Wednesday, November 16, 2011

GO App Engine datastore operations design


GO App Engine datastore.Load/Save uses goroutines and channels to iterate over datastore entity properties, causing overhead.

Background
With GAE 1.6.0, Support for Indexed Properties, Hooks, etc was introduced with a nice, elegant design using a PropertyLoadSaver interface that uses channels (as an iterator).

I noticed that, after updating my code to utilize the PropertyList, some of my application requests started taking about double the time they were taking before.
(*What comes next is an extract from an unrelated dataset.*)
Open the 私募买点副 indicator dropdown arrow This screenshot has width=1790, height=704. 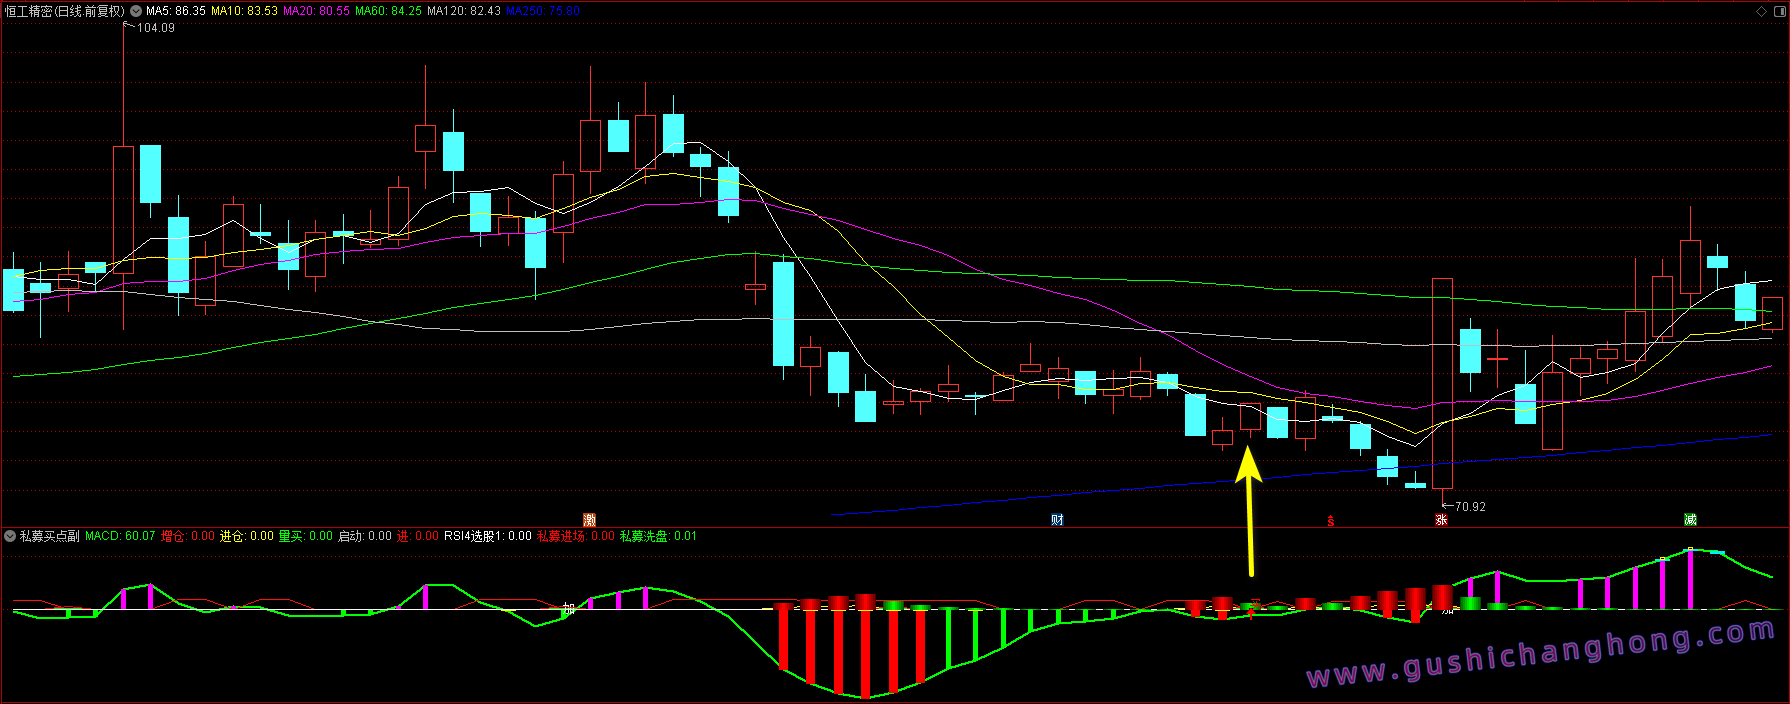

Previously, with datastore.Map, my requests still took roughly same amount of time.

On digging further, I found the following in the implementation:
    appengine/datastore/load.go
      func loadEntity(dst interface{}, src *pb.EntityProto) ...
          c := make(chan Property, 32)
          errc := make(chan os.Error, 1)
          go protoToProperties(c, errc, src)
    appengine/datastore/save.go
      func saveEntity(defaultAppID string, key *Key, src interface{}) ...
          c := make(chan Property, 32)
          donec := make(chan struct{})
          go func() { ... }

That is, For each entity (analogous to each row in a table), we create and use:
     1 goroutine and 2 channels.

The deprecated datastore.Map retrieval bypasses this Channel/Goroutine dance, which is why my response time did not change until I switched to datastore.PropertyList.

Concerns:
- For each Get/Save request, which load/save n entities, n goroutines and 2*n channels are started.
  This is analogous to starting 1 goroutine and 2 channels for each row in sql return set.
    For example, One API RPC call that returns 100 entities will cause 100 goroutines spawned and 200 channels created just for this one API call.
- However, the requests are still serialized
  (ie one load/save conversion is performed before the other).
  So we don't gain any parallelism but pay a large cost.
- This is a significant overhead for a simple iteration where concurrency is not a goal.
- There's still significant allocation (which is what we were trying to avoid).
  - each "row" or entity causes a new goroutine and channel to be returned.
  - each channel (for iterating properties) has a buffer size of 32.
  There ends up potentially being more allocation than if we just returned []Property.
- Implementation detail bleeding into the API, making it harder to optimize later.
  By typing API to channels, we cannot optimize out of this later on.
- Also, we seem to be using the "channels as iterator" anti-pattern, which is frowned upon, especially by the GO team. See:
  Russ Cox: http://code.google.com/p/go/source/detail?r=ed32ab5693
  Russ Cox: https://groups.google.com/d/msg/golang-nuts/jb4YfdFwmmM/P-55mxV0a8oJ
  David Symonds: https://groups.google.com/d/msg/golang-nuts/bcAWzaSYC0Y/nk-b5fUR_loJ
  http://stackoverflow.com/questions/5033605/common-programming-mistakes-for-go-developers-to-avoid/5034195#5034195

Can we do without the goroutines/channels, especially in the API? This way, we can use different implementations.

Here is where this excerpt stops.